(Texte source)
——————

Un jeune romantique en ces années 1830 - 1-

Publié le 07 décembre 2018 par Perceval

Charles-Louis de Chateauneuf (1816-...), après avoir échoué à l'entrée de l'École Polytechnique, profite de cette infortune pour affirmer son goût pour la littérature ( selon le sens général de l'époque ...) et aborder enfin sa ''quête'' qui passe par la connaissance du Moyen-âge...

Rompant avec les projets de sa famille, et une partie de leur soutien financier; il va avoir l'opportunité de trouver une place de secrétaire chez l'historien Augustin Thierry (1795-1856)...

Je vais vous expliquer comment cela s'est passé...

Son intérêt pour l'histoire et Walter Scott, lui a fait suivre les articles du jeune Sainte-Beuve ( 1804-1869) chargé de la critique des ouvrages historiques, dans '' Le Globe''... C'est ainsi que Charles-Louis va devenir aussi un admirateur de Victor-Hugo (1802-1885)..

Sainte-Beuve, dans la revue, décrit un un groupe de personnes, qui depuis le salon de l'Arsenal, constitue ce que l'on va appeler '' le Cénacle '' et qui autour de Victor-Hugo constitue l'Ecole romantique ...

Ces ''enfants du siècle '' ( Musset) - qui n'ont connu ni la Révolution, ni l'Empire - exprime un goût vers le lointain passé. Pour la plupart, leurs positions sont aristocratiques, et ils s'affichent en tant que royalistes... Je pense au '' Génie du Christianisme '' et Fr.-R de Chateaubriand : en 1814, Chateaubriand entra en politique en publiant, le 5 avril 1814, un pamphlet daté du 30 mars, intitulé De Bonaparte et des Bourbons et de la nécessité de se rallier à nos princes légitimes pour le bonheur de la France et celui de

l'Europe.).

——————

(Lignes fournies)
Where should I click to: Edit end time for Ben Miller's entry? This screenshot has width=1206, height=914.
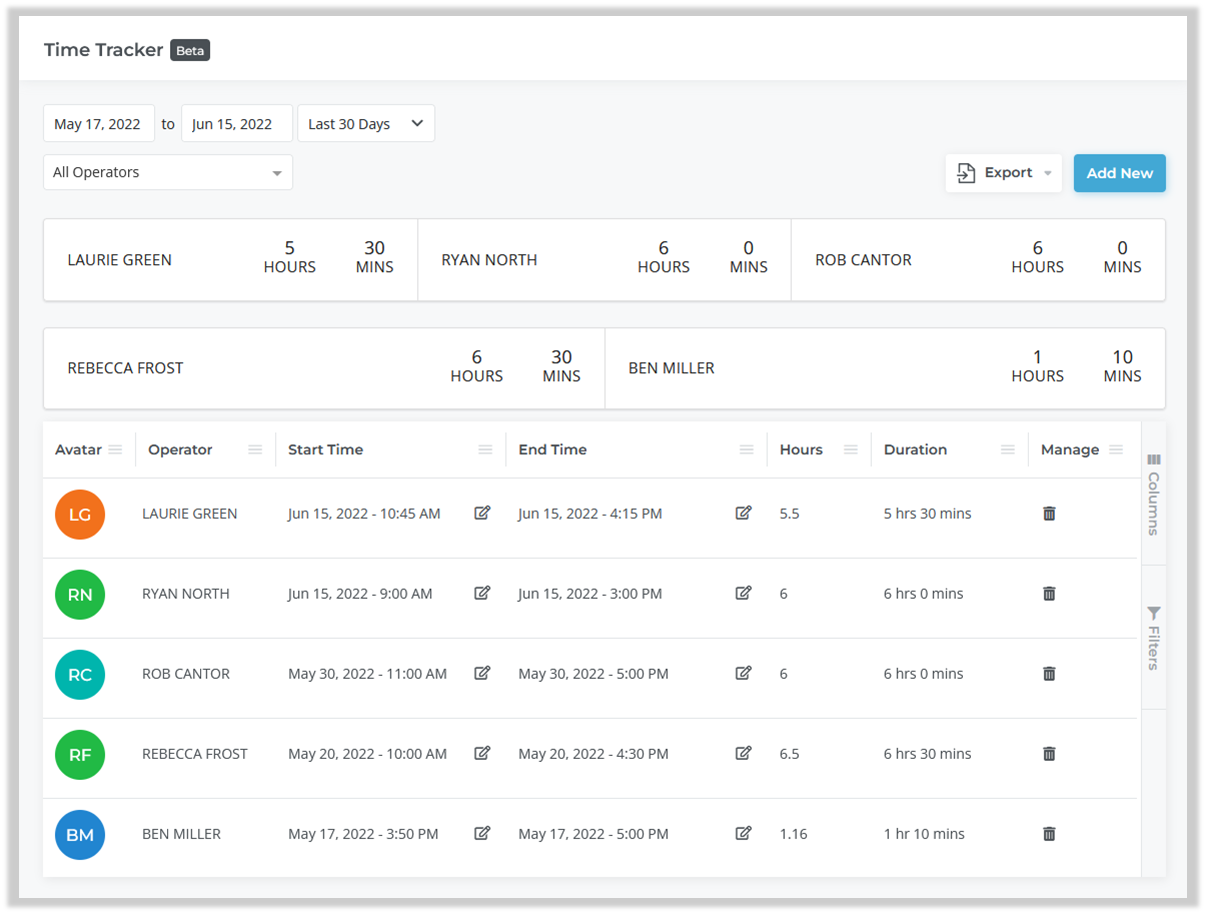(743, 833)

——————

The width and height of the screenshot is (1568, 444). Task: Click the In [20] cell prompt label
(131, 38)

——————

(Énoncé) Pouvez-vous citer le passage du texte sur Charles-Louis de Chateauneuf compris entre « Un jeune romantique » et « cela s'est passé... », bornes incluses ? Les lignes fournies ne servent à rien ici.

(Solution)
Un jeune romantique en ces années 1830 - 1-

Publié le 07 décembre 2018 par Perceval

Charles-Louis de Chateauneuf (1816-...), après avoir échoué à l'entrée de l'École Polytechnique, profite de cette infortune pour affirmer son goût pour la littérature ( selon le sens général de l'époque ...) et aborder enfin sa ''quête'' qui passe par la connaissance du Moyen-âge...

Rompant avec les projets de sa famille, et une partie de leur soutien financier; il va avoir l'opportunité de trouver une place de secrétaire chez l'historien Augustin Thierry (1795-1856)...

Je vais vous expliquer comment cela s'est passé...